Choosing the right alert channel
For critical incidents, a phone call is the right choice. It’s the only channel that demands attention the moment it comes in, regardless of what the responder is doing or where they are at that point in time.
Other channels like Slack or email work well for lower-priority incidents where awareness matters more than an immediate response. For a critical incident though, waiting for someone to notice a message is a risk your team probably doesn’t want to take.
There’s also a broader reason to keep phone calls reserved for critical incidents. When phone calls go out for every incident regardless of severity, your team gradually starts to treat them as routine. Keeping them exclusive to critical incidents means the signal stays strong and everyone on the team knows exactly what it means when their phone rings.
How long to wait between steps
Taking the earlier example as a reference, when a critical incident triggers, the engineering team gets called right away. There’s no delay at that point. The wait time only comes into play for the steps that follow.
The second step, calling the CTO, is purely about keeping them informed. A 10 to 15-minute gap before that call usually works well. It gives the engineering team a reasonable window to acknowledge and start working on the incident before the next step kicks in. The same thinking applies to any steps after that. Critical incidents move fast and the people who need to be informed should hear about it reasonably early.

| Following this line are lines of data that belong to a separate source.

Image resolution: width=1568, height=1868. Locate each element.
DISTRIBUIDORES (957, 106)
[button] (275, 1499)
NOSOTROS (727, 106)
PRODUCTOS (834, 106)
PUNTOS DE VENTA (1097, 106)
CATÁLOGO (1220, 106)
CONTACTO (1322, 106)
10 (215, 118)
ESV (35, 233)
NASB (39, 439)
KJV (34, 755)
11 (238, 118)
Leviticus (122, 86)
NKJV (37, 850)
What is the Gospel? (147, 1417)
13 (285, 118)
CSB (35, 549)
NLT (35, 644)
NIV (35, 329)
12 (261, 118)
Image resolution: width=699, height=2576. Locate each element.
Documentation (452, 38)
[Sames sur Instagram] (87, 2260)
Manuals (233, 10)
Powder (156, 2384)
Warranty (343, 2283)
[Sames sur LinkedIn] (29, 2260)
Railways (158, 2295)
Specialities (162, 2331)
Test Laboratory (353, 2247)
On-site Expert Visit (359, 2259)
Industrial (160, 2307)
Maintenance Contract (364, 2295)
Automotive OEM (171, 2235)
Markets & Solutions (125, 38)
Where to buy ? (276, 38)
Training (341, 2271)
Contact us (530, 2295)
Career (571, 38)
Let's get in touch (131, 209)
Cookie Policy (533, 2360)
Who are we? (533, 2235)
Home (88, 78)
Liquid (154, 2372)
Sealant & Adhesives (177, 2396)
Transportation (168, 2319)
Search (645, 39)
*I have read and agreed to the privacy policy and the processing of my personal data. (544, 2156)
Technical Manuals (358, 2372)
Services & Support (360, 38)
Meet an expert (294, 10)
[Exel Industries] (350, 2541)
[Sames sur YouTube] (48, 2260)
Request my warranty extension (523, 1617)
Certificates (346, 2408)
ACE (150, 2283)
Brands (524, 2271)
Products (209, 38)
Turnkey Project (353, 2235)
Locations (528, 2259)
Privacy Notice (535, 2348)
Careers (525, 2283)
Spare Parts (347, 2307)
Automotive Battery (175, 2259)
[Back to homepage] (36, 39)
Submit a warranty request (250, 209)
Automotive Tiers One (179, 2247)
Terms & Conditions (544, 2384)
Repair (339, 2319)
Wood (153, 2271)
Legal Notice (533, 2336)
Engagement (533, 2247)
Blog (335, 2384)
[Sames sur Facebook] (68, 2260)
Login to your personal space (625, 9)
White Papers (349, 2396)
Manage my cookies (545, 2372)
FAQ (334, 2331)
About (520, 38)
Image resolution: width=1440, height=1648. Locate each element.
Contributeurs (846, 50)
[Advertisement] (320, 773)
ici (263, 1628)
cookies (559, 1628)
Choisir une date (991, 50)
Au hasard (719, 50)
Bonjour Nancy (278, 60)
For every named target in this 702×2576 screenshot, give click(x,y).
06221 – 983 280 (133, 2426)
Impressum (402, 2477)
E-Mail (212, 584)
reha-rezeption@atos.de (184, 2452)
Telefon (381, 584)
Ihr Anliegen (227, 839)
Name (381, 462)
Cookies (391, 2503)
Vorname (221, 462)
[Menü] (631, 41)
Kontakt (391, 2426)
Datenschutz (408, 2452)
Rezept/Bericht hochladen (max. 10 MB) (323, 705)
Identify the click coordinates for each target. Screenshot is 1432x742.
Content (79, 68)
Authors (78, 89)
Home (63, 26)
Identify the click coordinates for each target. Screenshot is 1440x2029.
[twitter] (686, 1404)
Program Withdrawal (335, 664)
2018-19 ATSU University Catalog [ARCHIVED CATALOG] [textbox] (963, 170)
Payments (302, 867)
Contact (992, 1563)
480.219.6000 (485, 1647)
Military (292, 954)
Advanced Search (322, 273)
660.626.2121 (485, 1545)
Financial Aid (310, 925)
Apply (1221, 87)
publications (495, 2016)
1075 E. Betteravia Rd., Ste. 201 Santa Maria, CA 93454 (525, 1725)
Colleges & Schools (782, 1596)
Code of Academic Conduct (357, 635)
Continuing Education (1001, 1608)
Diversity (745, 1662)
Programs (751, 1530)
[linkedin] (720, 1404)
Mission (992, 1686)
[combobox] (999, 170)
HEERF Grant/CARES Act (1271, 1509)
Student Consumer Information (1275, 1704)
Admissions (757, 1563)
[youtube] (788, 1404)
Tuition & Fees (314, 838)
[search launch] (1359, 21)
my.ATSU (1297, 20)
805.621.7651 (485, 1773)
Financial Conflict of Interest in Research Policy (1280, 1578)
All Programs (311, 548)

Your escalation policy will change over time
Your first critical incident escalation policy probably won’t be your last. Teams change, systems grow and what counts as critical today might look different a year from now.
The important thing is to have something in place rather than waiting for the perfect version. Set up an escalation policy that reflects where your team is today and edit it as you learn. The policies that work best are usually the ones that have been adjusted a few times based on real incidents rather than built once and left untouched.
FAQs
What’s the difference between a critical incident escalation policy and a default escalation policy?
A default escalation policy is built for most incidents where a reasonable response time is acceptable. A critical incident policy is built around speed and awareness. The steps, wait times, and alert channels are all calibrated for situations where the cost of a slow response is high.
Should a small team have a critical incident escalation policy?
Yes, and it’s usually simpler. In a small team, a single step often covers everything. One phone call goes out to the whole team, which already includes the founder, senior leads, and anyone else who needs to know. Everyone is aware from the start and the team takes it from there.
Should every service have its own critical incident policy?
Not necessarily. Many teams run a single critical incident policy that covers all their services. A service-specific policy makes more sense when different services have genuinely different response requirements or separate teams responsible for them.